History of blogging / web2.0 mit Katzen in einer Grafik erklärt

http://www.mashable.com/images/cathistory.PNG

Was ist dieser manchmal erwähnte Katzencontent? / Friday cat content
pop64.de … was-ist-katzencontent/

Beispiel für Katzencontent/Katzenblogger
http://chatkatze.blogspot.com

Katze und Butter – Forschung mit Katzen
http://www.katze-oder-butter.de

Klassische Medien wollen jetzt auch ‘modern’ werde und bieten Katzencontent
http://www.kleinezeitung.at

Deutsches Katzenblog
http://www.ka-tz.de/

Profi-Version von Katzenblogs mit angeschlossener Gelddruckmaschine
http://www.stuffonmycat.com/

Weiteres Beispiel für erfolgreiches Katzenblog
http://whatjeffkilled.com

Best of Blogs Award / Deutsche Welle / Bedingungen
… So hat jedes Weblog ein gewisses Maß an Katzenbildern aufzuweisen …
http://www.dw-world.de/dw/article/0,,1252694,00.html

Spitzen copycat Beispiel
http://www.mycatspace.com
Das war eigentlich ein Technikdummy für
http://www.datemypet.com und wurde dann aber von Usern gefunden und genutzt.

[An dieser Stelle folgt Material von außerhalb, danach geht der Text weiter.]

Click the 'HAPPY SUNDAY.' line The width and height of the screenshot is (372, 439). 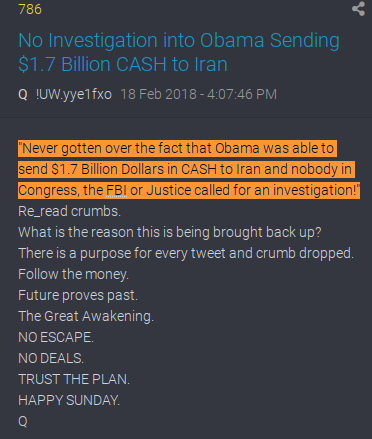[x=69, y=400]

Katze in der Presse, das ominöse Internet, der Nachbar vom Volksmund, macht daraus Lolcats of death
http://www.mentalfloss.com/
Das wiederum triggert
http://icanhascheezburger.com
nach oben
Mit lustigen Katzenbildern
lolcat-alignright
Die Uploadseite von I can has cheesburgers, ein echtes Mitmachding, Katzenbilder 2.0

Älteres Beispiel für Katzencontent, noch ohne Web2.0
www.infinitecat.com
www.infinitecat.com – Seite irgendwas

Auch Heise.de bringt Katzencontent
“Is Your Cat Infected with a Computer Virus?”
Ganz wichtiges PDF, was mit Viren und RFID

Stundenlanger Spaß mit Katzenvideos auf YouTube, als Beispiel die speaking cats
YouTube sprechende Katzen direkt Video Link

Anschliessend gab es noch diverse Nachfragen, aber ich war so aufgeregt, dass ich mich daran nicht mehr erinnern kann.

Einen Gedanken hatte ich vergessen.

Jeder, der sich plötzlich mit dem Long-Tail beschäftigt, seinen Kunden/Auftraggebern etwas von Web2.0, Social Marketing, Blogger PR oder ähnlichem erzählt und gleichzeitig die Katzenblogger als Irrelevant abstuft muss sofort nach Hause gehen und darf nie wieder etwas zu diesem Thema sagen.

Katzenblogs sind der Long Tail, den ihr alle haben wollt.

Ich mache das in Berlin, auf einem der nächsten Barcamps, gleich noch einmal, dann werde ich mich sogar vorbereiten.
‘The Longtail of cats’ oder so nenne ich das dann.

Ich sitze unter einem Baum, die Sonne scheint und wir reden Stuss übers Internet.

Mehr kann ich dazu gar nicht sagen.

Die Katzencontent-Session kommt live im Internet. Auf Sevenload im Live-Stream. In Farbe und Bunt.

Im großen Raum, alle wollen die Katzen sehen und du kannst mitschauen.